The combination of the photovoltaic module 112 and the apparatus 401 following installation is shown in cross section in the direction along the ridge of the roof in Figure 10.

It will be seen that the apparatus 401 now provides the main means for securing the photovoltaic module 112 to the batten 105. Whilst the screw 901 still penetrates the batten 105, and this may assist in terms of preventing lateral movement, it is no longer solely relied on for withdrawal resistance during wind uplift events.

Thus, the apparatus 401 moves the primary concentration point of force away from the interface between the thread of screw 901 and the batten, to the interface of the lower flange 404 and the batten. In this way, considering the roof 102 and array 106 as a whole, updrafts pull against the underside of the battens on the roof, rather than on the threads of the selftapping screws such as screw 901 in the battens.

In addition, it will be recognised that the join between the photovoltaic modules and the various apparatuses 401 on the roof is supplied by sheet metal screws, and thus the threads thereof are optimal for the application, unlike in the prior art installation in which they interface with the wooden battens. In this way, installation of the array 106 is kept simple, but the requirements in terms of uplift resistance may be met.

Further distribution of load may be provided by extending the length of the upper flange 402 and the lower flange 404 of the apparatus 401. Such an alternative configuration will assist in a reduction of the bending of the battens 105 during updraft events.

In alternative roofing environments in which sandwich panels are used rather than more traditional rafter-based construction, it is possible to provide additional strength by provision of a fastening element of a length sufficient to not only pierce the upper flange 402, but to also pass all the way through the rafter 105 and through the lower flange 404. This is because there is no felt or sarking which may be compromised by the exiting of the tip of the fastening element in such a construction.
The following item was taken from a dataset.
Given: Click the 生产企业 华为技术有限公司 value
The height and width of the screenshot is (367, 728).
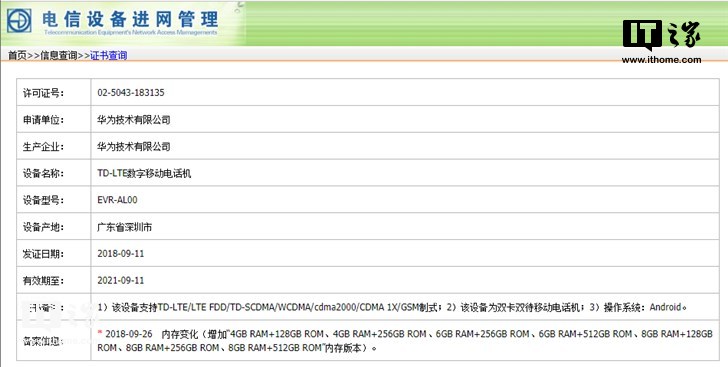Looking at the screenshot, I should tap(134, 146).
In this way, the apparatus 401 will be tightened around the batten 105 by the pulling together of the upper and lower flanges by the fastening element.

Claims (10)

CLAIMS The invention claimed is:

1. An apparatus for securing a photovoltaic module to a batten of a roof, said photovoltaic module being of the type having a frame with no pre-drilled holes for fastening elements, wherein: the apparatus has a substantially square-cornered C-shape cross section comprising an upper flange to fit between said frame and said batten, a web to abut a ridge-side edge of said batten, and a lower flange to fit under said batten.

2. The apparatus of claim 1, in which the lower flange comprises, in the direction away from the web, a first portion angled towards the upper flange, and a second portion angled away from the upper flange.

3. The apparatus of claim 2, in which the apparatus is made from a metal or an alloy having an elastic modulus to allow the rear flange to bend such that the first portion may lie parallel to the upper flange under deformation.

4. The apparatus of any one of claims 1 to 3, in which the lower flange comprises one or more serrations on its inner surface to grip the roofing batten.

5. The apparatus of any one of claims 1 to 4, in which the apparatus is formed by a process of extrusion.

6. The apparatus of claim 5, in which the apparatus is an extrudate of aluminium.

7. The apparatus of any one of claims 1 to 6, in which a gap between the upper flange and the lower flange is 25 millimetres to fit a BS5534 standard-compliant batten.

8. A roof having a batten to which a photovoltaic module has been secured using an apparatus according to any one of claims 1 to 7 in combination with a fastening element.

9. A method of installing a photovoltaic module on a roof having battens, the photovoltaic module being of the type having a frame with no pre-drilled holes for fastening elements, comprising the steps of: obtaining an apparatus according to any one of claims 1 to 7; positioning said apparatus over a batten of the roof; placing the frame on the roof, such that it lies over said apparatus; screwing a self-tapping fastening element through the frame, through said apparatus and into the batten.

10. Apparatus substantially as herein described with reference to and as shown in the accompanying drawings.